Двери широко распахнулись, и вошел Вахлер. При виде сидящего вокруг стола начальства с приором, как бы собравшегося судить его, так как они обернулись к нему с суровыми лицами, пушкарь побледнел, как полотно, забормотал что-то непонятное и хотел броситься назад в двери, как бы думая о бегстве. Но он рассудил, что этим одним он выдал бы себя и, собравшись с мужеством, сделал шаг. Но взгляд Кордецкого, который не спускал с него глаз и вперил в него испытующий взор, снова смутил его; он опустил голову и хотел отвернуться, сам не зная, что делает. Глухое молчание царило в келье. Все вместе с приором преследовали его взглядом; под этими взорами, как под выстрелами, теряя все более самообладание, изменник внезапно бросился к дверям с проклятиями.
— Вахлер, — ласково позвал его приор. — Ответь на вопрос.
— Что и на что? На что я должен отвечать? — бормотал невнятно пушкарь.
— С кем, когда и как уговорился ты об измене и сдаче Ченстохова?
Эти слова его поразили, как удар грома; он стоял оцепенелый, остолбенелый, одеревенелый. Чарнецкий подскочил к нему.

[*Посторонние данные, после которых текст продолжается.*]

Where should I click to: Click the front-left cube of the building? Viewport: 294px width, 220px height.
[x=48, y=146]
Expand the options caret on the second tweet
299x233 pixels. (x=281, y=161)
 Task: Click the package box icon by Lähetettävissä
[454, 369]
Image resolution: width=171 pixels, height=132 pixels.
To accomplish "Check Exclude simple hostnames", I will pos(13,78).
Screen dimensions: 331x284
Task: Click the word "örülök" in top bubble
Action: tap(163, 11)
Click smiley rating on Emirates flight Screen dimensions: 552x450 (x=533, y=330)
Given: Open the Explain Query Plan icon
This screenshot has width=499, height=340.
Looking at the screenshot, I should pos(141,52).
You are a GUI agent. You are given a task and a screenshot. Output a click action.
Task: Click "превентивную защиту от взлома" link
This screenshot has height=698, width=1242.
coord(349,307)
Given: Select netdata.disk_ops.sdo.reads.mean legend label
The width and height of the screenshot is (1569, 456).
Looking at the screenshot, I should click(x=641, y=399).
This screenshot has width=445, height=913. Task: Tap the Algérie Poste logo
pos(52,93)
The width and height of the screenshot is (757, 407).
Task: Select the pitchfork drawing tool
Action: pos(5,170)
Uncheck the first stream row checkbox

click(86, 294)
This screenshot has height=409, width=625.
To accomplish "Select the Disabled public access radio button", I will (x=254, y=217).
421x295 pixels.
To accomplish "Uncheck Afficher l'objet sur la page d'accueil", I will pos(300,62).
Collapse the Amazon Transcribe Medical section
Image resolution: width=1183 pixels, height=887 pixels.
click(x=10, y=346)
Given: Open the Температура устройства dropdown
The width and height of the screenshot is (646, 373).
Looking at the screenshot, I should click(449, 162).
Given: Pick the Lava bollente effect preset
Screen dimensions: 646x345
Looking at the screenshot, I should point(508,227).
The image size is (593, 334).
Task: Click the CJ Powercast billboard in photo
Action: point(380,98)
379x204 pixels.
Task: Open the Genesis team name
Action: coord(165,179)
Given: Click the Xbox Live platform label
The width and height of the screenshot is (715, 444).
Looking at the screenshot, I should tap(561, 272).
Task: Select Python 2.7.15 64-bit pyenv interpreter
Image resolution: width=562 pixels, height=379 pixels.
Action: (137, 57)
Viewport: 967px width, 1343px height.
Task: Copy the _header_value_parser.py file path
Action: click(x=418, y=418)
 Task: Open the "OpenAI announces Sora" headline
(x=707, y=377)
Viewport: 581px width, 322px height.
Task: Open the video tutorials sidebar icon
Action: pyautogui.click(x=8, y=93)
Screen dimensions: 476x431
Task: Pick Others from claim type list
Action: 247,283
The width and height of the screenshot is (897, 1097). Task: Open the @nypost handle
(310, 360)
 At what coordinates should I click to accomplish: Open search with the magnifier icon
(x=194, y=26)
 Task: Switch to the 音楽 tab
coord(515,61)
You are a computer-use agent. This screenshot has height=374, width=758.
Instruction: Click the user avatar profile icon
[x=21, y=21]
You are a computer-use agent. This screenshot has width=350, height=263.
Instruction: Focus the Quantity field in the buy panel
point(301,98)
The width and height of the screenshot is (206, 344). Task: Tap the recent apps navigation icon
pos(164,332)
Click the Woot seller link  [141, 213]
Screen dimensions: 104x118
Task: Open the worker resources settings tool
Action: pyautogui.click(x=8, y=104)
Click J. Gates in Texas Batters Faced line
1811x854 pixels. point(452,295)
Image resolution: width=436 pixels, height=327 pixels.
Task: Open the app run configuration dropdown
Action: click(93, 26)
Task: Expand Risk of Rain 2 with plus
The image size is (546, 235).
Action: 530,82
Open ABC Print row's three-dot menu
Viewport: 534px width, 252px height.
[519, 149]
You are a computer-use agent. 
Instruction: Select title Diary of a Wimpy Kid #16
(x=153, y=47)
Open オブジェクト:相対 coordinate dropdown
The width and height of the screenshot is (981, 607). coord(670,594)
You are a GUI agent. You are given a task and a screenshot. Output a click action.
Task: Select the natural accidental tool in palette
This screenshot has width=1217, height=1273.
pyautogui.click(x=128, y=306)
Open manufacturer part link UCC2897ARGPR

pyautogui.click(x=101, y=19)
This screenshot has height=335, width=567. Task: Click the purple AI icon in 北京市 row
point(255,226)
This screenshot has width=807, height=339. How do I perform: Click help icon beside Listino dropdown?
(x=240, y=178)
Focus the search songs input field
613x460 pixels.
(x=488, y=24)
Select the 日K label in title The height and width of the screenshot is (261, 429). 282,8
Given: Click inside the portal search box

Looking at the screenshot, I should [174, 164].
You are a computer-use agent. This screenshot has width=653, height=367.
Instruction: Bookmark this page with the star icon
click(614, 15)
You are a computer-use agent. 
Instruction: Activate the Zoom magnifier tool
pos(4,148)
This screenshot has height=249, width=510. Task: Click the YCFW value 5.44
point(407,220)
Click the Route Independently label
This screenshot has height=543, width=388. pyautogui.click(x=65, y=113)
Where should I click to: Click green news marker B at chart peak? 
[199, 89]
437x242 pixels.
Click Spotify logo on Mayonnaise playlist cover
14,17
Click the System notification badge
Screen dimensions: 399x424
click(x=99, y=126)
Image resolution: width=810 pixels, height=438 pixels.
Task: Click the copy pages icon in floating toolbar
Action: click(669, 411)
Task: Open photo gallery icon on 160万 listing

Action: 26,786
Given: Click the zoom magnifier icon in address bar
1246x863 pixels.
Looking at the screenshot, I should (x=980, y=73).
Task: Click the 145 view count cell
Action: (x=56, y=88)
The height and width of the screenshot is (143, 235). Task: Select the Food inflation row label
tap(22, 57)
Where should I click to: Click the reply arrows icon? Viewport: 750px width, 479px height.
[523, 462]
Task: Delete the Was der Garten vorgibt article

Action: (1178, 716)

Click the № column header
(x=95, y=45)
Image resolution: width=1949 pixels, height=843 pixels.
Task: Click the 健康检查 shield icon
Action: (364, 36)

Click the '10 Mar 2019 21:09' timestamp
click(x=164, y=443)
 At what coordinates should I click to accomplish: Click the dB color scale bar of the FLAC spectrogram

— Так-то, негодяй! Все известно! И не думай отпираться, а если хочешь сохранить жизнь, сейчас же говори правду; если нет, то сейчас же на виселицу.
Вахлер упал на колени и сложил дрожащие руки; прежде чем он открыл рот, он уже повинился. Оставалось только расспросить.
Приор за это чудо возблагодарил Бога.
Кшиштопорский направился к нему грозный, суровый, взял со стола бумагу и сделал вид, что читает.
— Говори, — сказал он, — кто сообщники твоего дела?